Kutipan Teks:
╔══
Dalam penerbangan ini, Takhta Suci juga meresmikan tradisi menyampaikan salam persahabatan kepada otoritas negara-negara yang dilimpahi.

Paus Paulus VI di kokpit pesawat.

Bahkan saat ini, saat memasuki wilayah udara suatu negara, Takhta Suci mengirimkan pesan dimana Paus memberikan restunya kepada penduduknya. Pada tahun 2014, ketika pesawat Paus Fransiskus terbang di atas Tiongkok untuk mencapai Korea Selatan, masalah transmisi menghalangi pengiriman telegram, sehingga menyebabkan “sedikit ketidaknyamanan diplomatik.” Atas permintaan Tiongkok, Takhta Suci harus mengirimkan ulang pesan tersebut.

Persinggahan tak terjadwal Yohanes Paulus II di Afrika Selatan 

Kunjungan Yohanes Paulus II ke Afrika pada bulan September 1988 adalah untuk mengecualikan Afrika Selatan, yang saat itu masih berada di bawah apartheid, sebuah rezim yang dikutuk keras oleh Paus asal Polandia. 

Program tersebut mencakup kunjungan ke lima negara Afrika: Zimbabwe, Botswana, Lesotho (terkurung daratan di Afrika Selatan), Swaziland (sebagian terkurung daratan di Afrika Selatan), dan Mozambik. Namun, cuaca buruk mengubah rencana perjalanan yang diatur dengan cermat ini ... dan memaksa Boeing 707 meninggalkan Maseru (Lesotho) dan beralih ke Johannesburg.

Pergantian peristiwa ini memaksa Paus Yohanes Paulus II untuk menyambut Menteri Luar Negeri Afrika Selatan di ruang tunggu bandara. Paus kemudian melintasi 340 mil tanah Afrika Selatan.

Koresponden Le Monde pada saat itu menceritakan, “Paus dan rombongannya berada dalam limusin ‘pemerintahan apartheid’ dan seluruh rombongan keagamaan dan jurnalistiknya berada dalam tiga gerbong mewah, dipasok, dilindungi, dan diberi makan oleh pemerintah yang sama.

Dalam hal berpenampilan menarik untuk meningkatkan citra dan reputasi negaranya, masyarakat Afrika Selatan tahu bagaimana menjadi efisien.”

Pada kesempatan lain, cuaca sekali lagi berperan dalam sejarah perjalanan kepausan, namun dengan konsekuensi diplomatik yang lebih sedikit.

Sekembalinya dari perjalanan ke India pada tahun 1986, misalnya, pesawat Paus Polandia terpaksa mendarat di Napoli karena salju menghalanginya untuk mendarat di bandara Fiumicino Roma. Pada akhirnya, pimpinan Gereja Katolik tersebut mengakhiri perjalanannya dengan kereta api!
╚══
Blok Data:
╔══
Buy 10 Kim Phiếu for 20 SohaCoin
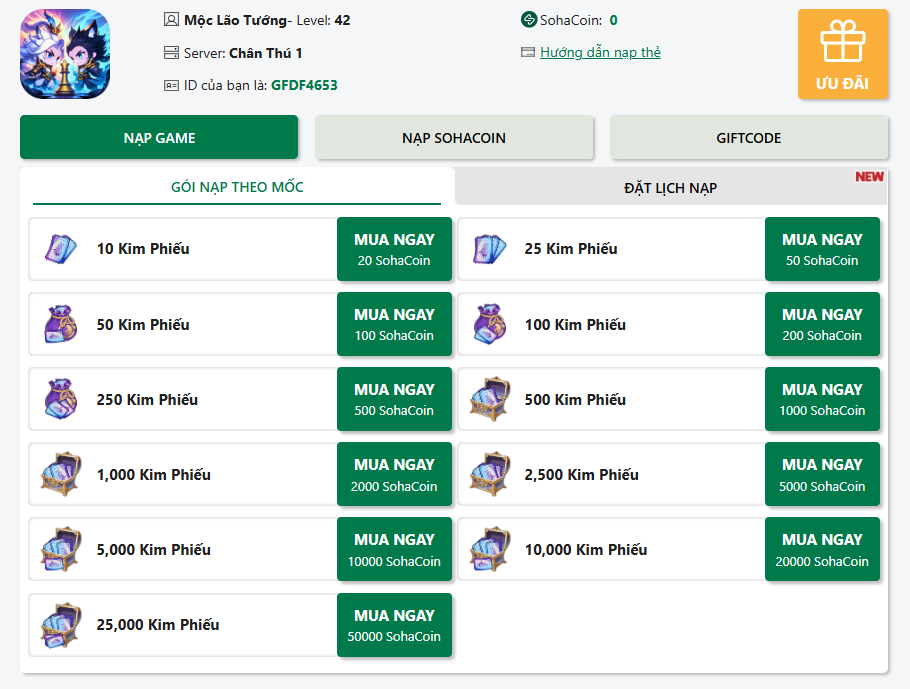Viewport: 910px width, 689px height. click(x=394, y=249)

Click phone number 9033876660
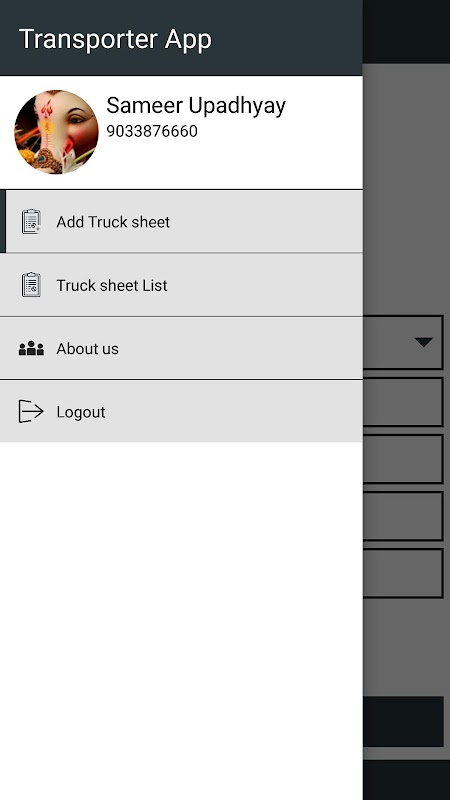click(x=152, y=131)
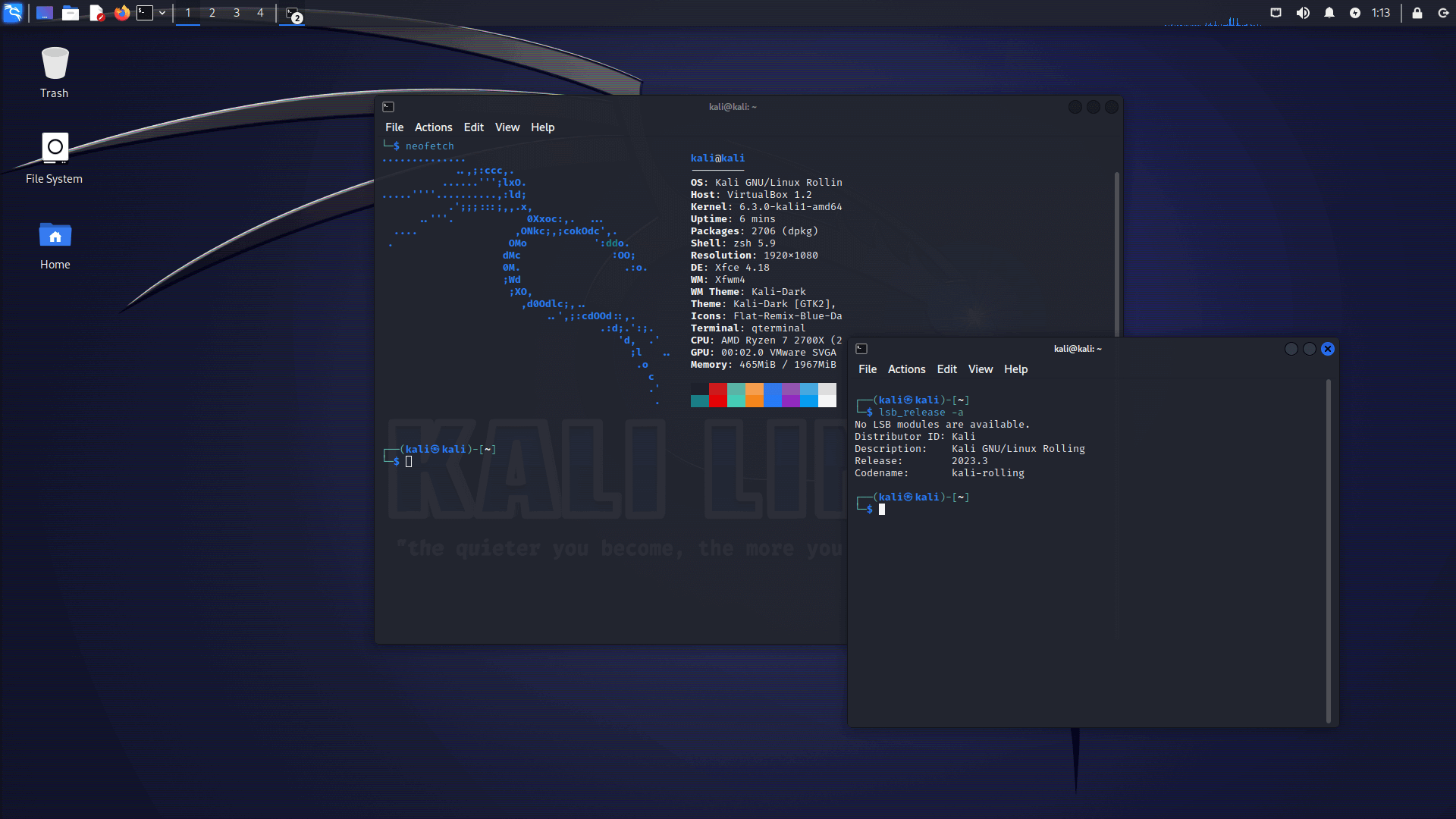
╚══
Soal Latihan:
a - Cetak bagian kutipan tentang perjalanan kepausan yang terletak antara "Bahkan saat ini, saat" dan "Paus asal Polandia.", termasuk kedua bagian tersebut.
b - Lanjutkan kutipan tentang perjalanan kepausan mulai setelah kalimat terakhirnya.

Jawaban Soal:
a -
Bahkan saat ini, saat memasuki wilayah udara suatu negara, Takhta Suci mengirimkan pesan dimana Paus memberikan restunya kepada penduduknya. Pada tahun 2014, ketika pesawat Paus Fransiskus terbang di atas Tiongkok untuk mencapai Korea Selatan, masalah transmisi menghalangi pengiriman telegram, sehingga menyebabkan “sedikit ketidaknyamanan diplomatik.” Atas permintaan Tiongkok, Takhta Suci harus mengirimkan ulang pesan tersebut.

Persinggahan tak terjadwal Yohanes Paulus II di Afrika Selatan 

Kunjungan Yohanes Paulus II ke Afrika pada bulan September 1988 adalah untuk mengecualikan Afrika Selatan, yang saat itu masih berada di bawah apartheid, sebuah rezim yang dikutuk keras oleh Paus asal Polandia.

b -
Yohanes Paulus II ... menaiki Concorde

Paus Yohanes Paulus II masih memegang rekor perjalanan resmi ke luar negeri terbanyak: 104 perjalanan ke 129 negara berbeda. Namun ia juga memegang rekor perjalanan tercepat, karena ia terbang dengan Concorde, pesawat terkenal Perancis-Inggris yang memiliki kecepatan jelajah melebihi 1.300 mil per jam.

Pria berbaju putih menaiki “burung putih yang cantik” untuk terbang dari Saint-Denis de La Réunion ke Lusaka di Zambia pada bulan Mei 1989. Secara tradisional, negara yang menjadi tuan rumah Paus menyediakan maskapai penerbangan lokal, dalam hal ini Air France, untuk penerbangan pulang.

Sebelas tahun kemudian, pada tanggal 25 Juli 2000, ketika Concorde jatuh setelah lepas landas dari Paris, Paus Yohanes Paulus II mengirimkan telegram belasungkawa kepada presiden Konferensi Waligereja Perancis. 

12 Pengungsi terbang pulang bersama Paus Fransiskus

Pada bulan April 2016, Paus Fransiskus mengejutkan dunia. Setelah perjalanan satu hari ke pulau Lesvos (Yunani) untuk mengingatkan Eropa akan penderitaan para migran, Paus asal Argentina membawa tiga keluarga dari Damaskus dan Deir ez-Zor, sebuah kota yang diduduki oleh organisasi teroris ISIS, ke dalam pesawatnya.Bertempat di sebuah pusat migran di pulau Yunani, 12 pengungsi ini – termasuk enam anak di bawah umur – mendapat manfaat dari intuisi seorang kerabat Paus yang, seminggu sebelum perjalanan, menyarankan gagasan tersebut kepadanya. 

“Itu adalah setetes air di laut! Tapi setelah setetes air ini, laut tidak akan sama lagi!” Dengan kutipan dari Bunda Teresa inilah Paus Fransiskus membenarkan sikapnya kepada para jurnalis yang juga berada di dalam pesawat.

Ketika ditanya tentang keyakinan para migran ini, yang semuanya Muslim, Paus menjawab, “Saya tidak memilih antara Kristen dan Muslim. Ketiga keluarga ini sudah menyiapkan surat-suratnya, dokumen-dokumen yang diperlukan, dan hal itu memungkinkan.

Misalnya, ada dua keluarga Kristen di daftar pertama yang surat-suratnya tidak berurutan. Ini bukanlah sebuah keistimewaan. Ke-12 orang tersebut adalah anak-anak Tuhan. ‘Keistimewaan’nya adalah menjadi anak-anak Tuhan.”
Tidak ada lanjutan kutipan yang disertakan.